Thursday, August 27, 2009

Family Hour.

Yesterday got hot, but not so hot a body could not sit on the porch into the late evening and read Wells Tower, who I shan't quote here since this is a family show, but man, his characters string together exclamations so incantatory it feels as though I don't any longer know how to curse. I mean, damn. Perhaps I ought to go hit my thumb with a hammer. Or go back in time to AMR's glistening little grad-school apartment and pin my finger to the door again whilst hanging, via screw and screw gun, a full-length mirror. AMR's been on about having a full-length mirror again here at the castle. She thinks I just keep forgetting to help her look for one. Let her keep thinking that. This is about self-preservation, people. Helpful hint: fingers clear of the mirror before you snug it up to the door. Better still: no mirrors at all, vampire-style.

God fuck a milk cow, I'm tired of vampires. (Thanks, Wells Tower!) (Sorry, kids!)

Well, if you want the weather, and not the sports, then we probably ought to get to it: Bill's extratropical by now, if he's anything at all, and somewhere near Iceland or Norway, but never fear: Danny, a general mess of a storm, is forecast for a weekend sweep of the mid-Atlantic, which has the graphics people hither and yon in the requisite tizzy, and I say, let 'em. I myself am half a step away from chucking the end of my summer and learning Photoshop and building my very own proprietary exactly-the-same-as-everybody-else's forecast cone. That's got to be better than sitting out in the spidiary and tearing the same sentence out and then pasting it back in again and again and again— Or maybe it isn't. I know it isn't, in fact, and this afternoon's looming dirged department meeting out at the puppet show reminds me of my good fortune, has me pre-mourning the loss of my swank summer life of robe-wearing and half-assery and occasional west-looking to see if perchance we might dream of a little storm skating along—

Every fall I say things are going to be different, that this will be the year I learn, finally, to maintain what passes for the integrity of the inside of my classrooms while acting more openly as though the complete lack of integrity of endless meetings and email frenzy and goal-and-objectivizing is what it is, which is a song and dance meant to make us all look busy enough to where the lions hopefully won't pick us out of the herd. Since it is once again fall, friends and fans of poorly-organized tropical systems, I'll say it, and this time around, I'm trying, mantra-style, to mean it: This year things are going to be different. I will write during the year. I will write during the year. I will write during the year.

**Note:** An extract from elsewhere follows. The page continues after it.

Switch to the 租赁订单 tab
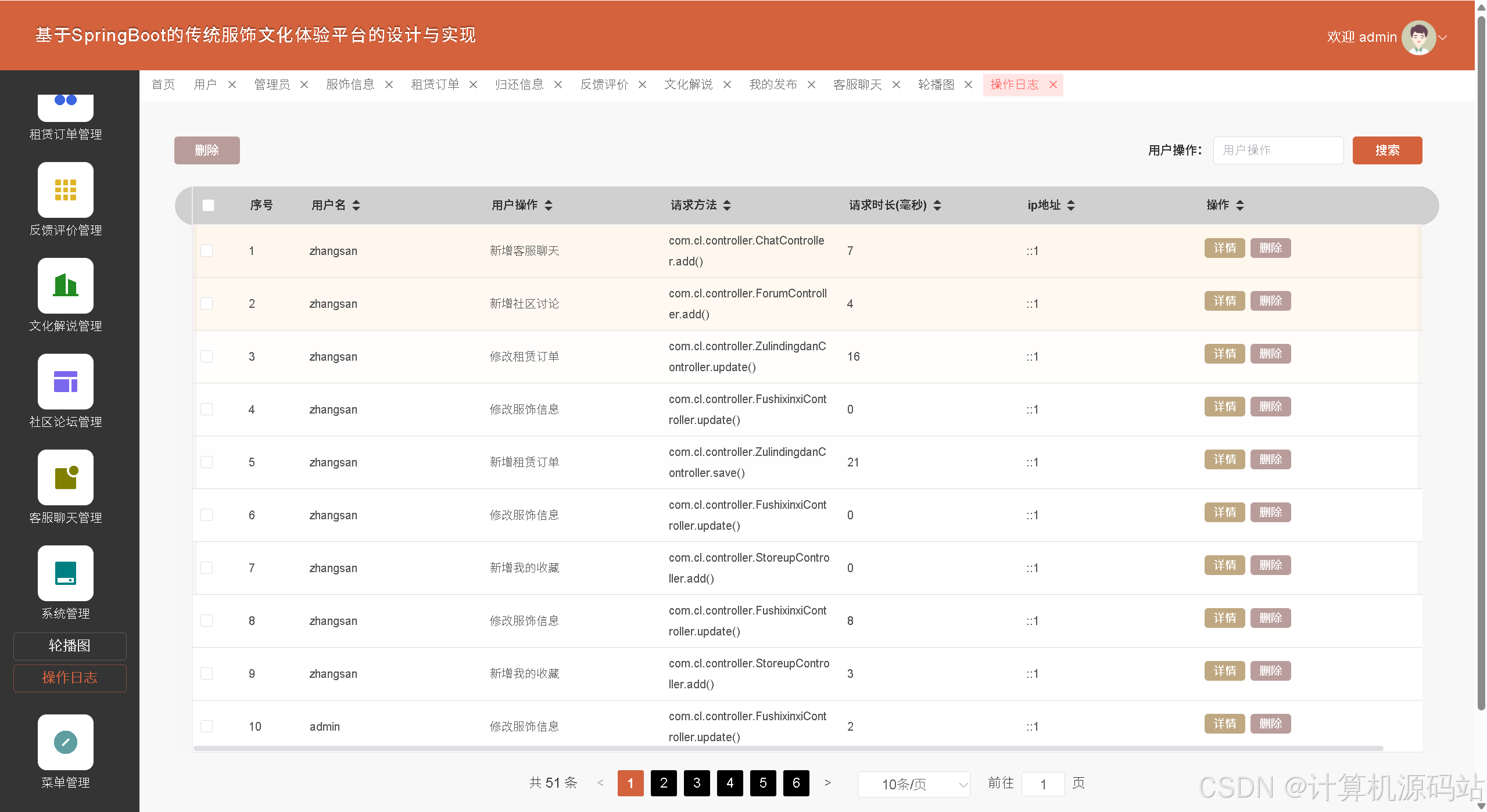The width and height of the screenshot is (1487, 812). pyautogui.click(x=435, y=85)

I love the classroom. There are times, though, when I despise the trappings of the academy so deeply that I can think of nothing else. That's what needs to get wiped off the radar: Hate it, and I'm spending time doing it. Let it be, and I could be writing.

And look: I don't want to say anything about this yet, because I fully expect to get my heart broken, but the forecast for early next week—for back-to-school—looks so pretty that, if it somehow comes to pass, I wouldn't have any choice but to take it as a sign that this year, in fact and actually, could finally bring maybe a little more writing shed in the mornings, a little more front porch in the evenings, a little less pedagogy, a little less whatever the hell other long words those folks hang onto for dear life, a little less, if you will, screwing my finger to the door.

Hot today. But check the forecast. Something's out there. Maybe more than one thing.